Very Buddhist! Don’t argue, accord with conditions, nurture both the body and the spirit, be flexible in resolving problems, and enjoy the moment.

In writing about the first principle of not arguing, McMurray provides tools to help the reader let go of the compulsion to argue. I have often spoken about how we argue because we believe we are right and the other person is clearly wrong. But so often in life, it is actually we who are wrong. We just don’t know it.

With dementia, the sad reality is that we as caregivers most likely are right. But in this situation, it is even more futile to argue, and even worse, it causes the other person pain. Either they realize they are wrong once again, or they are frustrated or saddened over a situation they cannot fully grasp.

To help people not feel compelled to argue, McMurray proposes what she calls caring detachment. “The first secret to being able to give up arguing is detachment. Detachment is not emotional indifference or pretense that nothing is the matter…Rather it is a very loving action of genuinely accepting the other person as he is, not as you want him to be.”

As Buddhists, we strive to let go of attachments—to care with detachment. We are not unconcerned or uncaring, rather, we accept others as they are and do not burden them with having to live up to our expectations.
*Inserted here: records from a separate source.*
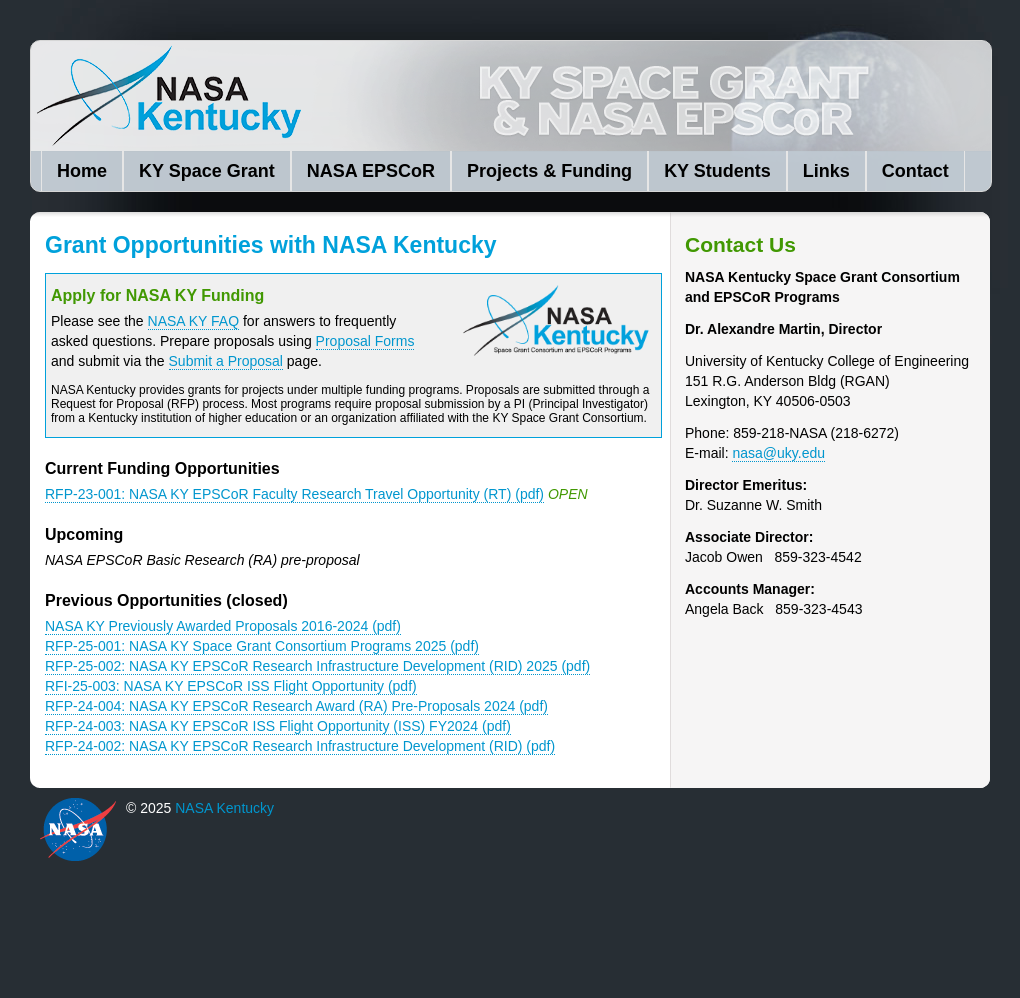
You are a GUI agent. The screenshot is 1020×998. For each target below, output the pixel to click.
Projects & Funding (549, 171)
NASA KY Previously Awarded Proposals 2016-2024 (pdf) (223, 626)
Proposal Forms (365, 341)
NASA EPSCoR (371, 171)
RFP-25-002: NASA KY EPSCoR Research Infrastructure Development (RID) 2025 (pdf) (317, 666)
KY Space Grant (207, 171)
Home (82, 171)
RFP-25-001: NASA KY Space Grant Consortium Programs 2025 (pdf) (262, 646)
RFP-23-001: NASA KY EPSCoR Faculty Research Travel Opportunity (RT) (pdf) (294, 494)
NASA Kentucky (341, 96)
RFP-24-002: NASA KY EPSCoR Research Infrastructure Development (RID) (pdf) (300, 746)
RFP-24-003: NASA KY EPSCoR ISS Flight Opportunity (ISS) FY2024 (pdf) (278, 726)
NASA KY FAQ (194, 321)
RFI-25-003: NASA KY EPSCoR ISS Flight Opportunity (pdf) (231, 686)
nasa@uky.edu (778, 453)
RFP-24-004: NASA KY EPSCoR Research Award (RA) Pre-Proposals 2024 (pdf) (296, 706)
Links (826, 171)
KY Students (717, 171)
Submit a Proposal (226, 361)
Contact (915, 171)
Everything changes—relationships, abilities, situations—everything. If we expect that those we love will always remain the caring, wonderful people we know so well, that they will always be there for us, we are setting ourselves up for much suffering. If instead, we can let go of our frustration and sadness over things changing, let go of the fears of what will happen tomorrow, of our fear that we will prove inadequate to the task, we will be able to move out of ourselves and to focus on the other person. To listen to the other person. And to care for the other person, for who they have become, and for the memory of who they once were.